Directeur général de la NRA depuis 1991, M.  LaPierre, 68 ans, résiste. Jeudi, lors de la réunion des conservateurs américains près de Washington, il a accusé les " médias nationaux " d'avoir transformé un enjeu de sécurité en enjeu politique et de manipuler les enfants. " Ils haïssent la NRA, ils haïssent le deuxième amendement - de la Constitution, qui garantit selon la jurisprudence de la Cour suprême le droit de posséder des armes pour se défendre - , ils haïssent la liberté individuelle ", a-t-il reproché, accusant le Parti démocrate, " depuis la décennie Obama ", d'avoir été pris en main par " des socialistes de type européen ".

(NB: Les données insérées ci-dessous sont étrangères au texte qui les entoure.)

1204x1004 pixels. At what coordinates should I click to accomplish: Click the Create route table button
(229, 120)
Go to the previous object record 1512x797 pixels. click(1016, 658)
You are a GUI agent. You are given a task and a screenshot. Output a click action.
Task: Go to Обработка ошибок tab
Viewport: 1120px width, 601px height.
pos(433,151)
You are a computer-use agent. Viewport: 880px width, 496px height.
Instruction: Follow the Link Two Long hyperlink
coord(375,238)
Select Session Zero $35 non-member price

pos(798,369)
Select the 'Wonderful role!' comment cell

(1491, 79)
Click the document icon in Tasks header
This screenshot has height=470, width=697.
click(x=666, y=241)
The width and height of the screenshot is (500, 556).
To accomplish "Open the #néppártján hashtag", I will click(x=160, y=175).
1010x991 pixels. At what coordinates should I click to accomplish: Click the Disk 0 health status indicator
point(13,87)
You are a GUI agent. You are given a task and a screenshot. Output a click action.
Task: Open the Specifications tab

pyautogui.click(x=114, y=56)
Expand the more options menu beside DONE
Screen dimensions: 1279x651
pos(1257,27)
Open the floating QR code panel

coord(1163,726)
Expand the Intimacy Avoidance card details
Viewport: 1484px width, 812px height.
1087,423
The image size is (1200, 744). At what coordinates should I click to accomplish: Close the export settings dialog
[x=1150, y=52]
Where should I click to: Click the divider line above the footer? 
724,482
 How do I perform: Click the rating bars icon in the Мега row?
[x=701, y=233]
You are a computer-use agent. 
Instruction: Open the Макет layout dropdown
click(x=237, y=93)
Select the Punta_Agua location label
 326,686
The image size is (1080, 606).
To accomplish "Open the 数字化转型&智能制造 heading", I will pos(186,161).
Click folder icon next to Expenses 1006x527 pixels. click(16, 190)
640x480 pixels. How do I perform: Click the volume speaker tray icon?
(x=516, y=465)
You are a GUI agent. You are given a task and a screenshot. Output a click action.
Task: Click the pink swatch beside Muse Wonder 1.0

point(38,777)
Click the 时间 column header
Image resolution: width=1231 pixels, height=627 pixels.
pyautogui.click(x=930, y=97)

Dénonçant que Karl Marx soit, selon lui, l'économiste le plus enseigné, et mettant au défi un conservateur d'aller tester sa liberté de parole sur le campus de Berkeley en Californie, conspuant les milliardaires Soros et Bloomberg, il revendique un discours politique global, à la droite du Parti républicain. Sur les armes, M. LaPierre répété combien son association était pour l'interdiction des armes pour les repris de justice et les déséquilibrés. Mais il a redit son credo : " Pour arrêter un sale type avec un pistolet, il faut un brave type avec un pistolet. "
M.  LaPierre avait tenu le même propos après le massacre dans l'école primaire de Sandy Hook (28 morts le 14 décembre 2012). Avec succès, puisque l'interdiction des fusils d'assaut avait été rejetée par le Sénat avec l'appui de quinze démocrates.
La NRA n'a pas toujours été l'association radicalisée qu'elle est devenue. Fondée en  1871, elle visait à entraîner les civils, incapables d'utiliser la mire de leur fusil. En  1934, après la guerre des gangs due à la prohibition puis la tentative d'assassinat de Franklin Roosevelt, la NRA soutient l'enregistrement et la taxe des armes les plus dangereuses. Après l'assassinat de John Kennedy avec une arme achetée par correspondance dans un magazine de la NRA, l'association ne s'oppose pas à l'idée d'un contrôle du commerce des armes entre Etats et à l'interdiction des achats par correspondance. Mais il faut le double assassinat de Martin Luther King et de Robert Kennedy, au printemps 1968, pour que la loi soit enfin adoptée.
Puis survient la révolution de palais, en  1977, qui radicalise la NRA sur les positions d'aujourd'hui. A chacun son analyse. Pour Wayne LaPierre, le deuxième amendement est " un don de Dieu ". Si les républicains invoquent la résistance à l'oppression et la tentative de désarmement des Anglais avant la révolution, le pasteur de Floride Russell Meyer, explique cet amendement par l'esclavage qui justifiait un usage de la force par les Blancs.
Au fil des décennies, la NRA a conquis les populations souvent rurales, qui n'imaginent pas -vivre sans armes, en formant ses membres, en incitant les femmes à l'autodéfense et en lançant des programmes de sécurisation des enfants. Cette approche, peu compréhensible pour un esprit européen, dans un pays où vingt-cinq enfants de moins de 17 ans meurent chaque semaine par arme à feu, reçoit un certain écho.
La NRA entend concentrer la polémique sur les circonstances de la tuerie de Parkland. " Ils veulent mettre sous le tapisl'échec de la sécurité de l'école, l'échec de la famille, l'échec du système psychiatrique américain et même l'incroyable échec du FBI ", a estimé Wayne LaPierre. La défaillance de tous ces garde-fous, si elle se confirme, est aujourd'hui le meilleur argument de la NRA.